[Stored data]
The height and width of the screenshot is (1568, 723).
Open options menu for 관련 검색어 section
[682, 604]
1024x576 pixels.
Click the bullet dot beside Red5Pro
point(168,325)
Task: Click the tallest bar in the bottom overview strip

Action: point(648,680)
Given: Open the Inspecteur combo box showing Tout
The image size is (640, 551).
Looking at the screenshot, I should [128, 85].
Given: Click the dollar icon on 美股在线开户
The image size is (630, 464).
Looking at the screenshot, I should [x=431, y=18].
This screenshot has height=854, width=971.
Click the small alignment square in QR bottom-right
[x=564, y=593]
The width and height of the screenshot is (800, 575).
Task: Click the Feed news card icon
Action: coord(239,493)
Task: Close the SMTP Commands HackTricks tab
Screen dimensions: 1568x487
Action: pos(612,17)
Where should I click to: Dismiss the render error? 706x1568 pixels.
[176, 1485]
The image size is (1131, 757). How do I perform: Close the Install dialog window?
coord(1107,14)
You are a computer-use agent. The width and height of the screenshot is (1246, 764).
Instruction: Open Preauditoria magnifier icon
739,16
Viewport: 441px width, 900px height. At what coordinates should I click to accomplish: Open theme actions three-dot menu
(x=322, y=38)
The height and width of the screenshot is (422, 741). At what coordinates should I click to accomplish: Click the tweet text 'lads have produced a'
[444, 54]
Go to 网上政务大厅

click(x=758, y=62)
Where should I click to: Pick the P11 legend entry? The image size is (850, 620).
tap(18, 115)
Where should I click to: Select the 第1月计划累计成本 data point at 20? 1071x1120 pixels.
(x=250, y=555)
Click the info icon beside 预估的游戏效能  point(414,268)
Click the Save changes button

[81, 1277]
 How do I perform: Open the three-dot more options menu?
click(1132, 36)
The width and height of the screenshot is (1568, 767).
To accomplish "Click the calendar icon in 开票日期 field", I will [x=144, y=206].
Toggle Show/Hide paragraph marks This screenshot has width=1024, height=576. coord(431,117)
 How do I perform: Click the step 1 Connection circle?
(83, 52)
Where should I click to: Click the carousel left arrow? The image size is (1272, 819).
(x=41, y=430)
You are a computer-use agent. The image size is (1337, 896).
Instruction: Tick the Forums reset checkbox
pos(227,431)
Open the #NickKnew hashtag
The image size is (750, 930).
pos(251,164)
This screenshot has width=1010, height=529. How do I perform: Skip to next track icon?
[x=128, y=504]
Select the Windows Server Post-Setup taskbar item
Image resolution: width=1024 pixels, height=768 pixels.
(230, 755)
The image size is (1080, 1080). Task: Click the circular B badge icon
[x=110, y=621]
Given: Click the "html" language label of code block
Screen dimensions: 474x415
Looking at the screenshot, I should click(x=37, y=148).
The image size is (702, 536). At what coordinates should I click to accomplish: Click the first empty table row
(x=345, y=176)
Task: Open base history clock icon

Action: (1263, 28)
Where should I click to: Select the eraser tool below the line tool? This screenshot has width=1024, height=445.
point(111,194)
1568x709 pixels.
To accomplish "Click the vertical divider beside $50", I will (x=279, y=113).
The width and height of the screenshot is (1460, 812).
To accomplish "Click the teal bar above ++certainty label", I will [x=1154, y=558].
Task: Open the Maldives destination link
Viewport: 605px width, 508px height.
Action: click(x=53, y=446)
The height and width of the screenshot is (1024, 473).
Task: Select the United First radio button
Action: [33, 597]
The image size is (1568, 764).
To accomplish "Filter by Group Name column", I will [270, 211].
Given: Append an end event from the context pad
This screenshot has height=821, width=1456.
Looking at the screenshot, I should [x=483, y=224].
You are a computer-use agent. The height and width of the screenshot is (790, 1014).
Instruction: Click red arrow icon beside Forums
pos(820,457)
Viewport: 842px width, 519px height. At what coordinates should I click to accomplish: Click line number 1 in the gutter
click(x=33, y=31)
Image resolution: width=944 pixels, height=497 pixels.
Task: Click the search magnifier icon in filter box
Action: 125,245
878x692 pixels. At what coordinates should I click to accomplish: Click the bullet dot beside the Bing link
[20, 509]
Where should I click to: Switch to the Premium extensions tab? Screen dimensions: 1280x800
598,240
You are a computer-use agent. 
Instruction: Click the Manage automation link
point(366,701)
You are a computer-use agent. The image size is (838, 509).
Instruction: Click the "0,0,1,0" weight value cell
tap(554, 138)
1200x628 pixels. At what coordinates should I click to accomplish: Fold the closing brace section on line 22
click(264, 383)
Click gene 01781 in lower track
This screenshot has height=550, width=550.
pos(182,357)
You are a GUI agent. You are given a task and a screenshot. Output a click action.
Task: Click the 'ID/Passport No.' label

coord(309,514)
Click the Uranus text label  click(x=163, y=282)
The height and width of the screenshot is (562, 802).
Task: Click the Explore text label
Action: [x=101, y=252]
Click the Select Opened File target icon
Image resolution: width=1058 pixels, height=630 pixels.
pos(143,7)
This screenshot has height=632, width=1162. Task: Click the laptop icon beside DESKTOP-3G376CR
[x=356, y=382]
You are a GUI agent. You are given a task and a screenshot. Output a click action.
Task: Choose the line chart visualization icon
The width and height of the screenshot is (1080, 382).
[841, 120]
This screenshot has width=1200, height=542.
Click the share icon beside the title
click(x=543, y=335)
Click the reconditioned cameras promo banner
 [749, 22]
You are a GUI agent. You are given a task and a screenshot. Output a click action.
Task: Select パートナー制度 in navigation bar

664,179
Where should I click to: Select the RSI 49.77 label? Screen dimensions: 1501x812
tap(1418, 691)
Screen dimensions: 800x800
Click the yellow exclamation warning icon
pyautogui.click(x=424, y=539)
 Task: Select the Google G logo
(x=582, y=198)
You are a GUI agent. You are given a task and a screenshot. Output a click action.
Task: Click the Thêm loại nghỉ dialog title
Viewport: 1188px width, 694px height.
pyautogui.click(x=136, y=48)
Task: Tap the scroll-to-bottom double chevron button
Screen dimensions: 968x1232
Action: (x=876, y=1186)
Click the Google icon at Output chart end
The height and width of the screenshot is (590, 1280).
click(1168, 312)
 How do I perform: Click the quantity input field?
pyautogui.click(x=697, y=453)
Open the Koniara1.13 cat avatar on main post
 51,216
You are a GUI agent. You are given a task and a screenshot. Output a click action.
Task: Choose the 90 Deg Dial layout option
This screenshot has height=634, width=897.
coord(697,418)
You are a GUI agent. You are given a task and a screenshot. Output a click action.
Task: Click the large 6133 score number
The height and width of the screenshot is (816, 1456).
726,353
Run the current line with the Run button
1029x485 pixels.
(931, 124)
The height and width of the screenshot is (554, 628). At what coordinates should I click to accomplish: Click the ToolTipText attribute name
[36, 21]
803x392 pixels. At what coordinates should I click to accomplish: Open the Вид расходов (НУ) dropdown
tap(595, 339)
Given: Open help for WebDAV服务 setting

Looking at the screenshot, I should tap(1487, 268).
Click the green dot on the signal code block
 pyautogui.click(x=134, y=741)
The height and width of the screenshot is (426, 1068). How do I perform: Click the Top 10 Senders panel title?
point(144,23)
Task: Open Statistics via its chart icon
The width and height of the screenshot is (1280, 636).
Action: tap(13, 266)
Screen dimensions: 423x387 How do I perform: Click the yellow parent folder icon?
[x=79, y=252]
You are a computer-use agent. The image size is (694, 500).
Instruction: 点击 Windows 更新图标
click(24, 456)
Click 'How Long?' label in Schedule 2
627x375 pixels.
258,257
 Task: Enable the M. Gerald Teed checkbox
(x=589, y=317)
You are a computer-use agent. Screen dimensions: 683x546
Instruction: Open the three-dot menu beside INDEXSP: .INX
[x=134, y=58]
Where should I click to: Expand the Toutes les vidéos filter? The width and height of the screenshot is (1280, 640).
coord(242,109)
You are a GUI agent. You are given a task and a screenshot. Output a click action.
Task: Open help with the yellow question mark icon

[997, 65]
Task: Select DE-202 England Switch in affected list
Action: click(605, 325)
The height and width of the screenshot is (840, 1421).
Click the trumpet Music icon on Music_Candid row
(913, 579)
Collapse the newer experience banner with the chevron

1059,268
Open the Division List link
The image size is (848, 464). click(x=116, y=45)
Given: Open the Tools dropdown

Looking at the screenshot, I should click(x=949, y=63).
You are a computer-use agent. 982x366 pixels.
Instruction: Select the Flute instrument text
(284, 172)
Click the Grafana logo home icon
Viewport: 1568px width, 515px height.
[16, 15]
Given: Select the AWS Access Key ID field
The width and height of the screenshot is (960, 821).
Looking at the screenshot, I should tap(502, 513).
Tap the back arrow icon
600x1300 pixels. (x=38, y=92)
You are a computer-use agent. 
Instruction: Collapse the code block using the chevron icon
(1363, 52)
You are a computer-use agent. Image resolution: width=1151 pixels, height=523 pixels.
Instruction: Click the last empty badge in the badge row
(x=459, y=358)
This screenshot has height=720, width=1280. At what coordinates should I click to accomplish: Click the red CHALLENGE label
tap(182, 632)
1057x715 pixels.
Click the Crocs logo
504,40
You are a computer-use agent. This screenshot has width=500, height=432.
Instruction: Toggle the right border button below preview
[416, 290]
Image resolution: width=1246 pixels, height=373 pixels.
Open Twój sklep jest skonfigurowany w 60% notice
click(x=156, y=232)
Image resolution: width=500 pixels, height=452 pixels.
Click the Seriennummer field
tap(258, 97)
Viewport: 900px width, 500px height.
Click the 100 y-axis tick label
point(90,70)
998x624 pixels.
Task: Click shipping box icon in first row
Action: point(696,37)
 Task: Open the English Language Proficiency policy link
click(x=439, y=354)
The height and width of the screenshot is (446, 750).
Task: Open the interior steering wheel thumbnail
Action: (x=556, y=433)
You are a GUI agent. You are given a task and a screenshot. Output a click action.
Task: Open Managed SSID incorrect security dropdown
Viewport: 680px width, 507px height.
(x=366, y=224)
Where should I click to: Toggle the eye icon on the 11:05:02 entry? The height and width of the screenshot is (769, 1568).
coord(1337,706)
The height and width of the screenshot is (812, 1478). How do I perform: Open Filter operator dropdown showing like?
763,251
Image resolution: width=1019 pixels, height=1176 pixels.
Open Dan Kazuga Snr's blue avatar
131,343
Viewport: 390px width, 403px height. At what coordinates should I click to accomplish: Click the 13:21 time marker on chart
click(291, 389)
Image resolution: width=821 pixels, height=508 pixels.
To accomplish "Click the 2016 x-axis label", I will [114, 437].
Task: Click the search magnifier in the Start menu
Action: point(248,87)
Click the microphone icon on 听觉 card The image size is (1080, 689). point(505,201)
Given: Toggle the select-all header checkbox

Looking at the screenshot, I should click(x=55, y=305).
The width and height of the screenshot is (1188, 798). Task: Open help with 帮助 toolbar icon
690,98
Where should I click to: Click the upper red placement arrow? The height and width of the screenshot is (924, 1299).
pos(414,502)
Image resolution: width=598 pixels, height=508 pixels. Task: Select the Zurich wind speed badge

[EXERCISE] Search the records for the word "Choose" and copy out every line that holds it.

[YOUR RESPONSE]
Task: Choose the line chart visualization icon
Task: Choose the 90 Deg Dial layout option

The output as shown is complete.